De rechtbank veroorlooft zich nog het volgende op te merken. Van een redelijk handelende en redelijk bekwame advocaat kan en mag worden verwacht dat hij zijn cliënt voorziet van deugdelijk en gedegen juridisch advies en behoedt voor het voeren van op voorhand kansloze procedures of verweren. In dit geval is het gevoerde verweer voornamelijk een herhaling van het verweer dat reeds in het vonnis van 2019 is verworpen – uit welk vonnis deze procedure voortvloeit – en dat dus (in elk geval in deze procedure) reeds op voorhand geheel kansloos is. Voor zover in de conclusie van antwoord van [gedaagde01] voor het overige verweer is gevoerd, was dat gespeend van elke feitelijke en concrete onderbouwing en dus (steeds) volstrekt ongemotiveerd en daarmee in die vorm (gezien de onderbouwing van de vorderingen) eveneens op voorhand kansloos. Door op deze wijze verweer te voeren is voor [gedaagde01] de eerste feitelijke instantie inhoudelijk onbenut gelaten en onnodig verspeeld. Een dergelijke procesvoering voldoet op geen enkele manier aan wat van een redelijk handelende en redelijk bekwame advocaat ten minste kan en mag worden verwacht.

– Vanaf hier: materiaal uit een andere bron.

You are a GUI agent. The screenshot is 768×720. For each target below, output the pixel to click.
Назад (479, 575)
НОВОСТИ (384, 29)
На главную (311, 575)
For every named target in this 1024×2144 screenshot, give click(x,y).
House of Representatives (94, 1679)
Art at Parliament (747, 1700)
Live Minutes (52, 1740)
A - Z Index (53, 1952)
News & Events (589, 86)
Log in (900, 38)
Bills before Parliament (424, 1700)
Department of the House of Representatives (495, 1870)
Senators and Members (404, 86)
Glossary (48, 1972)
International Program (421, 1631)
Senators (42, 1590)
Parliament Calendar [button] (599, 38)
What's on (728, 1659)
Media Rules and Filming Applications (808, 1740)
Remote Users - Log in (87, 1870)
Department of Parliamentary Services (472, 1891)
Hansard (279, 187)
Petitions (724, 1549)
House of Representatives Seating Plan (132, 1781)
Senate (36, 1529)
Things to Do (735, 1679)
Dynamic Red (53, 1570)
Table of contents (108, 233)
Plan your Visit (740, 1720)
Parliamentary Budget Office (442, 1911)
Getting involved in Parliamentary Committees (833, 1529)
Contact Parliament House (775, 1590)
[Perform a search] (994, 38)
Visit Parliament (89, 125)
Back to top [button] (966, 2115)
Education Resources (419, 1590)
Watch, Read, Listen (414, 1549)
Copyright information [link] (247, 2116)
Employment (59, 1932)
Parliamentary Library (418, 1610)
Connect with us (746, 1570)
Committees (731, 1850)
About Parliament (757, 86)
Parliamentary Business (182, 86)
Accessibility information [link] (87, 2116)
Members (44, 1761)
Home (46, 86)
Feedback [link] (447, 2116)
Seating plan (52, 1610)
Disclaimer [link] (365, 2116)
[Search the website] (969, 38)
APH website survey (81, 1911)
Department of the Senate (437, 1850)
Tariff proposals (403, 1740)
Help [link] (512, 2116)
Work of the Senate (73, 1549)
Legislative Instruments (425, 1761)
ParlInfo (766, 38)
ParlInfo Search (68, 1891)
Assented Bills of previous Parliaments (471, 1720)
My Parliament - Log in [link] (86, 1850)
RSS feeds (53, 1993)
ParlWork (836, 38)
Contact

Het zou de advocaat van [gedaagde01] daarom sieren als hij de bij dit vonnis ten laste van [gedaagde01] uitgesproken proceskosten voor Ellips voor zijn eigen rekening zou nemen, alsmede (deels) de eigen kosten van [gedaagde01] voor deze instantie.
in voorwaardelijke reconventie
4.12.
[eiser01] vordert in voorwaardelijke reconventie veroordeling van Ellips in de schade die hij als aandeelhouder zou hebben geleden als gevolg van het feit dat Ellips sinds december 2016 geen activiteiten heeft ondernomen.
4.13.
De rechtbank zal [eiser01] niet ontvankelijk verklaren in zijn vordering. De
reden daarvan is de volgende. Een schadestaatprocedure strekt er alleen toe om de omvang van schadeplichtigheid van een partij vast te stellen op basis van aansprakelijkheid die is vastgesteld in de hoofdprocedure en op grond waarvan naar de schadestaatprocedure is verwezen. In de schadestaatprocedure worden alleen vorderingen beoordeeld die hun grondslag vinden in die verwijzing (vgl. gerechtshof Den Haag, 6 oktober 2020, ECLI:NL:GHDHA:2020:2828). Daarvan is hier geen sprake. De vordering van [eiser01] berust niet op verwijzing naar deze schadestaatprocedure maar op stellingen die door hem los daarvan zijn ingenomen.
4.14.
Gezien de uiterst beperkte omvang van het debat in reconventie ziet de rechtbank aanleiding de kosten hiervan te compenseren, in die zin dat elke partij de eigen kosten draagt.

5..De beslissing

De rechtbank
in conventie
5.1.
veroordeelt [gedaagde01] tot betaling aan Ellips van een schadevergoeding van € 811.610,72, te vermeerderen met de wettelijke rente als bedoeld in art. 6:119 BW over dat bedrag met ingang van 20 februari 2019 tot de dag van volledige betaling,
5.2.
veroordeelt [gedaagde01] in de proceskosten, aan de zijde van Ellips tot op heden begroot op een bedrag van € 15.448,33, te vermeerderen met de wettelijke rente als bedoeld in artikel 6:119 BW over dat bedrag met ingang van de vijftiende dag na de datum van dit vonnis tot de dag van volledige betaling,
5.3.
verklaart dit vonnis tot zover uitvoerbaar bij voorraad,
5.4.
wijst het meer of anders gevorderde af,
i
n voorwaardelijke reconventie
5.5.
verklaart [eiser01] niet ontvankelijk in zijn vordering,
5.6.
bepaalt dat partijen elk de eigen kosten dragen.
Dit vonnis is gewezen door mr. J.B. Smits, mr. B.J.M.P. Cremers en mr. A.J.M. van Sonsbeeck en in het openbaar uitgesproken op 10 mei 2023.